Which leads to the question; why if we are taught throughout life to respect our elders, do we so often not have enough respect to allow them the opportunity to live their best life. Even if the seniors remaining life is less of say and 15 year old boy, the quality of life is just as significant. Physical therapy after surgery is crucial. While, a doctor will recommend two-three months of post hip fracture surgery physical therapy, this is not the case with all procedures on elders. Physical therapy cannot be restricted to time. After the two-three months of physical therapy, your mother may not be able to function independently even though that was the recommended time.
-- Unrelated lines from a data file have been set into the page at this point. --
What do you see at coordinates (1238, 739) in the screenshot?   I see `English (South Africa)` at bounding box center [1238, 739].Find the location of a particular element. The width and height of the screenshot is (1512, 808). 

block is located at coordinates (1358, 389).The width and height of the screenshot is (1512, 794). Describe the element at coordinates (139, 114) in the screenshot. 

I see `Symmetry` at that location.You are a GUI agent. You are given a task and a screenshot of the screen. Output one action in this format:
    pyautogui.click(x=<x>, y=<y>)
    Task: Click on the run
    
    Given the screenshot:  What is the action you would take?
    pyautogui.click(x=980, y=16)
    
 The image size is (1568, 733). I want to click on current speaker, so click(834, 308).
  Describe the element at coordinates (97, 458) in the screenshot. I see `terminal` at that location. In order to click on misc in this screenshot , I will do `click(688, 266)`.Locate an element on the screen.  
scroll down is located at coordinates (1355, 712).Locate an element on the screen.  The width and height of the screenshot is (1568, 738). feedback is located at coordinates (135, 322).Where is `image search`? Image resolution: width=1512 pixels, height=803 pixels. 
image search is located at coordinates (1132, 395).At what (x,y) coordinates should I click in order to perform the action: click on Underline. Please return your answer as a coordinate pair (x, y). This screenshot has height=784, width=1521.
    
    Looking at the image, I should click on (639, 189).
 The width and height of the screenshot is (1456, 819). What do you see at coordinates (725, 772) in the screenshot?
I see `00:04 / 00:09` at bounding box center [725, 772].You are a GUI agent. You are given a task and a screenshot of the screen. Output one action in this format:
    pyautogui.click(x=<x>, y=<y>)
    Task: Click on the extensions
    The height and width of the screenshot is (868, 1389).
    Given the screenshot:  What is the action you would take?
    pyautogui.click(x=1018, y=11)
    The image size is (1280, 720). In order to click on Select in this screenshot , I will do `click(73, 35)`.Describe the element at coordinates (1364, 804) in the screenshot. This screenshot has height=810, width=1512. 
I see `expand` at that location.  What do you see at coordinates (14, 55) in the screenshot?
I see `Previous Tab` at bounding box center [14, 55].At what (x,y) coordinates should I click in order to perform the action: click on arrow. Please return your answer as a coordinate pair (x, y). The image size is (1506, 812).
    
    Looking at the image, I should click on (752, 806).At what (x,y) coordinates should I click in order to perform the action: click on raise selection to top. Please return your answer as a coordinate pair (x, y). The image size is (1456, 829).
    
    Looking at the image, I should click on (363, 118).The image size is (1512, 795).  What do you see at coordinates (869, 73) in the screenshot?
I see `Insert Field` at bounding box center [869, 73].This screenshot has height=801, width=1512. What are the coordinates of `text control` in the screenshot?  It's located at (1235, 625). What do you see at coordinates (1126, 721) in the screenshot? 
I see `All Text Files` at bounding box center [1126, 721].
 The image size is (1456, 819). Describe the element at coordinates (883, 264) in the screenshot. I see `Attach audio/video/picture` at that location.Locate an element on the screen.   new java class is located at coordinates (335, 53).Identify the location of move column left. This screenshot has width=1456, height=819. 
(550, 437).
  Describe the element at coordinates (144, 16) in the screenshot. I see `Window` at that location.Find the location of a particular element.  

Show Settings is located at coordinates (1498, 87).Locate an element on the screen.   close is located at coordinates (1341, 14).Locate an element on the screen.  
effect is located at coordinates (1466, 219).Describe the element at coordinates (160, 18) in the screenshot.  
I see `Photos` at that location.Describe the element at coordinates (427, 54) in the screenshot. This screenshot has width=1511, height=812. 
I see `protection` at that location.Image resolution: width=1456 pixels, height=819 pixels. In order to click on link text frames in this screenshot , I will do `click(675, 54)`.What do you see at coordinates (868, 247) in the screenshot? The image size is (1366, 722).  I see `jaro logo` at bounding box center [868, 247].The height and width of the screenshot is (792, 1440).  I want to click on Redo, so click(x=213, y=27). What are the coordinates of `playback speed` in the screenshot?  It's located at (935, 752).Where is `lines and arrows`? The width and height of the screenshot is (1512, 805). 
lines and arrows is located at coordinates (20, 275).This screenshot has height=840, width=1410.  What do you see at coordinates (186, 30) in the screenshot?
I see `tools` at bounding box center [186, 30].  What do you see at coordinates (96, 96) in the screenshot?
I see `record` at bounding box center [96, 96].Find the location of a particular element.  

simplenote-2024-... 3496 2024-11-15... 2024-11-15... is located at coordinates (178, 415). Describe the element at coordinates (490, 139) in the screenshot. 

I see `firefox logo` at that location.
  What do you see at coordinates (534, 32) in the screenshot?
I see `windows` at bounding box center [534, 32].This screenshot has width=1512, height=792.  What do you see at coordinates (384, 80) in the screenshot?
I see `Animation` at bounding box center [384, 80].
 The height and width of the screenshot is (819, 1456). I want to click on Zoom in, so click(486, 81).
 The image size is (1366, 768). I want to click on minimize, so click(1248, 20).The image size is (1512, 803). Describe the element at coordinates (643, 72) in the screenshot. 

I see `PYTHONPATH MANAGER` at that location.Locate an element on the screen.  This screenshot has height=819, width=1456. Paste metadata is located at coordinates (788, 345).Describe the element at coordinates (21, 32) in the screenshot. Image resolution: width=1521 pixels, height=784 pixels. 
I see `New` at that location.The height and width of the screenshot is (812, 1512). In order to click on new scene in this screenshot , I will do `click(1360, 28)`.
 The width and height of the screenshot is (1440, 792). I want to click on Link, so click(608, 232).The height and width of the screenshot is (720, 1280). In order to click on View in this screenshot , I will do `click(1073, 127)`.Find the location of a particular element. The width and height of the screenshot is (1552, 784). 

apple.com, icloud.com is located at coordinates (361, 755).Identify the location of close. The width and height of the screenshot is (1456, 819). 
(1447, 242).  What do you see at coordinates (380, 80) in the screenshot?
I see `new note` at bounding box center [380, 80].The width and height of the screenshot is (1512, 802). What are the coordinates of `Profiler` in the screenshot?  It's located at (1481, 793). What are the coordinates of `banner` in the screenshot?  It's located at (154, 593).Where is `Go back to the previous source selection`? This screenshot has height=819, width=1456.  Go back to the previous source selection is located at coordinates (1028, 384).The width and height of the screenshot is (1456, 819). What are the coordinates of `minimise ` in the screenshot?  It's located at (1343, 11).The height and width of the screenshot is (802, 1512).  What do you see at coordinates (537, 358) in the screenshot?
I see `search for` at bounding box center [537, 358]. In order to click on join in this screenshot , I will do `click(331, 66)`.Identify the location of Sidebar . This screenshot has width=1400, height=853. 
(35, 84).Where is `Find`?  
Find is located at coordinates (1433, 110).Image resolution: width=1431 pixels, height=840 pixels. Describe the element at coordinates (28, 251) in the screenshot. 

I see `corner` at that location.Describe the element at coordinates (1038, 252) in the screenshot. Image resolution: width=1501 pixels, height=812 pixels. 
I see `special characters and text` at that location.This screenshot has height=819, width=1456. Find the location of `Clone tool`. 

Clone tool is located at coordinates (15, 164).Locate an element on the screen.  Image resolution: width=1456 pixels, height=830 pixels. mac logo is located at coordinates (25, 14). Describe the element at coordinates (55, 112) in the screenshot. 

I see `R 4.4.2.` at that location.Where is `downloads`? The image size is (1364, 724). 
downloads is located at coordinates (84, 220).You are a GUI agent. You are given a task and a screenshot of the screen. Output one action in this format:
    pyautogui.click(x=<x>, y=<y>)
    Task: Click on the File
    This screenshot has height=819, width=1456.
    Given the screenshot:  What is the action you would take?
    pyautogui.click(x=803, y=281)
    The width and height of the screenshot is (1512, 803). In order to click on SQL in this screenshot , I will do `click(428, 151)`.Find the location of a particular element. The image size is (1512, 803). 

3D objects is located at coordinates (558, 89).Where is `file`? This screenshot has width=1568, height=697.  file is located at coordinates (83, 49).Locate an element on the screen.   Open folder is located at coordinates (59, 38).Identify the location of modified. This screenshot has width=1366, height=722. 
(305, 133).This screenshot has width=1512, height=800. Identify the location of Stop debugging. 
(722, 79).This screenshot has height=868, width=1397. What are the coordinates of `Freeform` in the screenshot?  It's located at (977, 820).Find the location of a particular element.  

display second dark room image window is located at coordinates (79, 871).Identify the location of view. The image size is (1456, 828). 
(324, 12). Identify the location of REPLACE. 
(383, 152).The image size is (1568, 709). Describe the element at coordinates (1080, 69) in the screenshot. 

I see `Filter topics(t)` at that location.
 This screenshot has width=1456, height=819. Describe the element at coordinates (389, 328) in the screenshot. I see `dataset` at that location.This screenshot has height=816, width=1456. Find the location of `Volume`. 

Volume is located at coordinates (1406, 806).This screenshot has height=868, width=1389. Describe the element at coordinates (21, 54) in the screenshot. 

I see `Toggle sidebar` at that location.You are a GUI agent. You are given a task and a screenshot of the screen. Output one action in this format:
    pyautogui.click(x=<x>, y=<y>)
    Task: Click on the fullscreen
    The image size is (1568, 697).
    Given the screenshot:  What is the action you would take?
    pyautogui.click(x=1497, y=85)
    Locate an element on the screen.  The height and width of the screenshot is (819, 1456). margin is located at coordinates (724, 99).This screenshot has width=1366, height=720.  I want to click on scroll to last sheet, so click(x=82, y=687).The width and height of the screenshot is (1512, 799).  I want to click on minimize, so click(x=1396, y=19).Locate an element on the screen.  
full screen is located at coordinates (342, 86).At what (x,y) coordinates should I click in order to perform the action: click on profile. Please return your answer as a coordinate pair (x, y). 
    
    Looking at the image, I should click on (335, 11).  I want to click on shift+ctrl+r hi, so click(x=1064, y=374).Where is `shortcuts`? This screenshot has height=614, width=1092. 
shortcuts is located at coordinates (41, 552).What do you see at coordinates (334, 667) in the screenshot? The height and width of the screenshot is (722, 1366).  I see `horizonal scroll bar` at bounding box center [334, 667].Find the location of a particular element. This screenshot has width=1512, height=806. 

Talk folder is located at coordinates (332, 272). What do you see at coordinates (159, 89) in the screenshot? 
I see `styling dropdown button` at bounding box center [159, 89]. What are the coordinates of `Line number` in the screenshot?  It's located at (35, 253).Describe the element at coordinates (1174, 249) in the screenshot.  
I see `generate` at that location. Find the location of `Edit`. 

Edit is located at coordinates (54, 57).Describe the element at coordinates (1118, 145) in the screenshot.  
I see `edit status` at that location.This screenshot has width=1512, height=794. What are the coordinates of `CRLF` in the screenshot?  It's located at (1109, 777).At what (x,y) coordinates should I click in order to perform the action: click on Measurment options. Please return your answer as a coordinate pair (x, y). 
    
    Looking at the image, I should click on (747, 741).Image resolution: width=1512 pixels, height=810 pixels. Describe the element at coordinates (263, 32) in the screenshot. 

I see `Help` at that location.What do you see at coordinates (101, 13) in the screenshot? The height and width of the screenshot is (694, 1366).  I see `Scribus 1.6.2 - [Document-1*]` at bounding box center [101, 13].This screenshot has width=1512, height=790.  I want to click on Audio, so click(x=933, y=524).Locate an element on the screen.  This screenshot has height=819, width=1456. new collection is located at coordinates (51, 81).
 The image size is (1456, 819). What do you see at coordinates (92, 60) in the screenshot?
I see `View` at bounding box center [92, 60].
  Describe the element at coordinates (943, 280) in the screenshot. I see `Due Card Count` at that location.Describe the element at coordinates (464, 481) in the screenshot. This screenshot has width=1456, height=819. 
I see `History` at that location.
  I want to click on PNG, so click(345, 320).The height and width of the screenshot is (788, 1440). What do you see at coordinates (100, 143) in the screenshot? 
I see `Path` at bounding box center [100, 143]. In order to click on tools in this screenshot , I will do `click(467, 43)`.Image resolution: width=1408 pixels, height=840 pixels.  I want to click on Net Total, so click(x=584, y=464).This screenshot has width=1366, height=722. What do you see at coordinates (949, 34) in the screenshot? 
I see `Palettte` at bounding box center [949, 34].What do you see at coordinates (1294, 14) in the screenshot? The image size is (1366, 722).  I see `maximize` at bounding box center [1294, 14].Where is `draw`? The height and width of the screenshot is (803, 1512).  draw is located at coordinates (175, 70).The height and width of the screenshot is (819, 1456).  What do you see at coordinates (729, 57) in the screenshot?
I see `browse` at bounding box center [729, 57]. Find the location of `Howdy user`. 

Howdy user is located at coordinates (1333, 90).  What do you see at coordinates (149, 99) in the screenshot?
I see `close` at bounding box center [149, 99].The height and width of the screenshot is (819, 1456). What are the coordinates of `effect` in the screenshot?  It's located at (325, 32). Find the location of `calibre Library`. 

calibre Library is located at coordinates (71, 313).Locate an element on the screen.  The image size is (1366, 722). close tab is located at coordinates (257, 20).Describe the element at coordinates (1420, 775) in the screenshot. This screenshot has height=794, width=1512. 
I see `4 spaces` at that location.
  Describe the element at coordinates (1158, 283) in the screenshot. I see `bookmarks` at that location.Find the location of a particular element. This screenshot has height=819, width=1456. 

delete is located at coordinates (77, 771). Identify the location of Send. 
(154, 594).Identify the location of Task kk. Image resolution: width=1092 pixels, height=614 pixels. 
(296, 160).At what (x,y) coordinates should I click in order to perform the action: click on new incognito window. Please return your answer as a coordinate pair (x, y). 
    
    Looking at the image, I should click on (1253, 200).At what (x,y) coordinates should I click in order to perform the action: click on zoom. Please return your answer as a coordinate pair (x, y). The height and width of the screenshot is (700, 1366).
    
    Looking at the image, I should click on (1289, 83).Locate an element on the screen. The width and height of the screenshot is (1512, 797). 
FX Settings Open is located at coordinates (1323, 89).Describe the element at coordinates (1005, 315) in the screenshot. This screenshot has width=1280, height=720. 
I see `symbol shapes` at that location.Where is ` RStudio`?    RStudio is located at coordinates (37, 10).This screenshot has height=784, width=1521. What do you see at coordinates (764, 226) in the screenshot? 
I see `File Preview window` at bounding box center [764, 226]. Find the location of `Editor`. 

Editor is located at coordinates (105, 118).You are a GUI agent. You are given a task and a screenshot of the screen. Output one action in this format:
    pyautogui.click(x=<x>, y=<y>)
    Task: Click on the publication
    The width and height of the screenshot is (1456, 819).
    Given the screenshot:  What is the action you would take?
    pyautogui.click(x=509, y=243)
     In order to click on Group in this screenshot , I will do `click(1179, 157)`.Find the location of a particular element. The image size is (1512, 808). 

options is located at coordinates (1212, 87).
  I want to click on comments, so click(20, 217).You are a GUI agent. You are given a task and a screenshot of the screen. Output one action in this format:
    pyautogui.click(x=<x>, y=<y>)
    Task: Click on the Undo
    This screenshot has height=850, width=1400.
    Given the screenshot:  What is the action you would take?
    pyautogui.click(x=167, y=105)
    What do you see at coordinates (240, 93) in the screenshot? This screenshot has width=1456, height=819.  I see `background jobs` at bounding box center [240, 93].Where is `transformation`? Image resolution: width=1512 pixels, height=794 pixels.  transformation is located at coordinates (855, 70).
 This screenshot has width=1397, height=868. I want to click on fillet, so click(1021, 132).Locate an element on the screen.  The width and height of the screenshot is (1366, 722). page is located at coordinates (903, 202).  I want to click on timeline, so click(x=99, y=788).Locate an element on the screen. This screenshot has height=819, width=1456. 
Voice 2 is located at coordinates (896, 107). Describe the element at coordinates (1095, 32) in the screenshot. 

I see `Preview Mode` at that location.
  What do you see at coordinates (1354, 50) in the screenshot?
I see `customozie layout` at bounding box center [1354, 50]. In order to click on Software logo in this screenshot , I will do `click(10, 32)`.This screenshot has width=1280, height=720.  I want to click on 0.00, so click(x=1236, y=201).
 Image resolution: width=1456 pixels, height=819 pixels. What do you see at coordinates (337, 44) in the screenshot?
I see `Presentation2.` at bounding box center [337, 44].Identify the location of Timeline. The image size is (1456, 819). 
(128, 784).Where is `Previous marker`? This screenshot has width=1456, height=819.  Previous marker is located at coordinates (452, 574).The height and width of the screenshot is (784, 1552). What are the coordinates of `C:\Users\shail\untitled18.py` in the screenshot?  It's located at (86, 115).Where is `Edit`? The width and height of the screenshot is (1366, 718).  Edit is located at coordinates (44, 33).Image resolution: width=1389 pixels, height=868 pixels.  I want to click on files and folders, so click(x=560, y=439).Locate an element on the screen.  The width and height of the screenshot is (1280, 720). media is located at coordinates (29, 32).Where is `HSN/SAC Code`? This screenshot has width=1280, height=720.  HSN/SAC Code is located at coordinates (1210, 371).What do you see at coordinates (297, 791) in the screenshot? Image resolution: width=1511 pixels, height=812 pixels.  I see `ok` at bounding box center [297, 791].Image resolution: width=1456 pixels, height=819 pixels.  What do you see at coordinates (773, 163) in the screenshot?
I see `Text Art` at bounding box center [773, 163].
According to learnnottofall.com, who uses Yale studies and National Center of Injury Prevention as trusted sources, “About half (53%) of the older adults who are discharged for fall-related hip fractures will experience another fall with in six months”. More often than not, the injuries sustained from the second fall are not as minor as the first. Here at Everest, we believe physical therapy is essential to reducing the risk of that second fall, reducing hospitalization, and the chance that the elder may have to enter a facility for long or short term care.
Let’s respect our elders as we were raised to. Let’s give them the chance to regain their full independence, and rebuild their strength to their full potential. Let’s not give up on them when they need us the most. Ultimately, let’s offer them physical therapy to make what they imagine their life’s to be again, as a real possibility.